To the man on a street, tax is understood as burdening the profits of a company. Hence, tax avoidance, in layman terminology means a company that avoids paying taxes. On the contrary, companies avoid paying taxes to the government through careful tax planning. Tax planning is allowed for companies which know their obligation to the country where they operate. As long as the profits are gained in Indonesia, obliging companies must pay tax accordingly. Companies usually hire tax planners to help them with tax planning. But, by abusing tax planning, they would go all out to avoid paying taxes. Most tax planners in Indonesia are highly knowledgeable in the Indonesia tax system. Part of the problem arises from Indonesian-owned companies based in the overseas. With critical unpaid taxes to the Indonesian government, it is about time Indonesia joins the global treaty on the Automatic Exchange of Information on tax matters.
While tax avoidance is entirely allowed by the law, tax evasion is not. Tax evasion happens when a company fails to disclose profits or declare income derived in Indonesia. Evading tax is a crime, and there are consequences to it if companies refuse to disclose income and withhold such information from tax authorities. Under the Indonesia Income Tax Law, companies evading tax due will face imprisonment and ninety per cent of income tax on assets discovered.

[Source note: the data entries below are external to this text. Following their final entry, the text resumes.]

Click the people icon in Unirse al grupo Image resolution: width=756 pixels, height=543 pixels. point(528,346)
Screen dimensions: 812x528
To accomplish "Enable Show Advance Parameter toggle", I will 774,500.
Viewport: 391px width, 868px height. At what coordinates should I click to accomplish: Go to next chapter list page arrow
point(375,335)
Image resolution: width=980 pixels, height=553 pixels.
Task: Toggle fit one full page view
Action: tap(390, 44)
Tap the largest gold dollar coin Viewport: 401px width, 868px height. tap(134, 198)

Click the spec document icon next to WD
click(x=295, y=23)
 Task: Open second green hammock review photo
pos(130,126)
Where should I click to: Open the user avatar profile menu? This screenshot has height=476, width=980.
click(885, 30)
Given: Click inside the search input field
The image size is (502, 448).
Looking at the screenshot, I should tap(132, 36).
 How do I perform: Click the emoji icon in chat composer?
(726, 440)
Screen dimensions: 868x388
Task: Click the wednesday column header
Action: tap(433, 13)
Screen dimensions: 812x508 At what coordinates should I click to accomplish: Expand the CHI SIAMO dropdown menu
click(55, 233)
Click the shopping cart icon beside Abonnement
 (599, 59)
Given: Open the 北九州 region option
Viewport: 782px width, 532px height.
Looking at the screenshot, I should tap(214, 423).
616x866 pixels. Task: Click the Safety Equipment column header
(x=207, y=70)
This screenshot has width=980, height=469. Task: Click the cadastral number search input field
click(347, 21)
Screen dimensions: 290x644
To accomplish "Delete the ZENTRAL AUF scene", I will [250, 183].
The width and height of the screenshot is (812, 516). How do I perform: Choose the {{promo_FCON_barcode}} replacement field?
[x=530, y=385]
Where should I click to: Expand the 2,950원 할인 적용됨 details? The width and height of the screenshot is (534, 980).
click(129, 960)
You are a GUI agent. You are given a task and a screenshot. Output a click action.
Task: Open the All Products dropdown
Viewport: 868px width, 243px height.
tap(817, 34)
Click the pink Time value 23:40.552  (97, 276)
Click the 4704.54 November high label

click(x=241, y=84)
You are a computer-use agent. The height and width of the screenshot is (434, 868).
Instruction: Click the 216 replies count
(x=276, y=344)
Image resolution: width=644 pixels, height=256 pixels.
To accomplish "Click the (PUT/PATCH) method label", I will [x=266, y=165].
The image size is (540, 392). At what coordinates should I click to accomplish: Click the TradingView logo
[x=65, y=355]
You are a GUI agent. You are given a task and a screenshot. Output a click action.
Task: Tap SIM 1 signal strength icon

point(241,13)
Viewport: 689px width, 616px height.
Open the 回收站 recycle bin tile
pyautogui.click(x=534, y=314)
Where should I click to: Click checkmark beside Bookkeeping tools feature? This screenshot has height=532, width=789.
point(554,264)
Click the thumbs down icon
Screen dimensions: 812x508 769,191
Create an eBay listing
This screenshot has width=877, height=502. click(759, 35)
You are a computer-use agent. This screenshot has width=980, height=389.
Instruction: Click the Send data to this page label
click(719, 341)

Indonesia also has a set of Anti-Avoidance Rules. The General Anti-Avoidance Rules (GAARs) and Specific Anti-Avoidance Rules (SAARs) are in place to prevent tax avoidance violation by an individual or companies. The most common application of the GAARs is on Indonesia’s tax treaty with other countries. Both countries mutually sign tax treaties or double tax avoidance (DTA) agreements to encourage growth and development in each other’s jurisdiction. But companies and individuals have been found to evade from paying tax when they abuse the DTA. In this light, the tax authorities are determined to increase the collection of personal income tax and corporate income tax. Tracking down tax evaders will be Indonesia’s top priority to ensure tax avoidance and evasion Indonesia remain low. It is imperative to ensure that any businesses, whether operating in Indonesia or otherwise, to plan their taxes well. We are always ready on-hand to help you with your tax planning.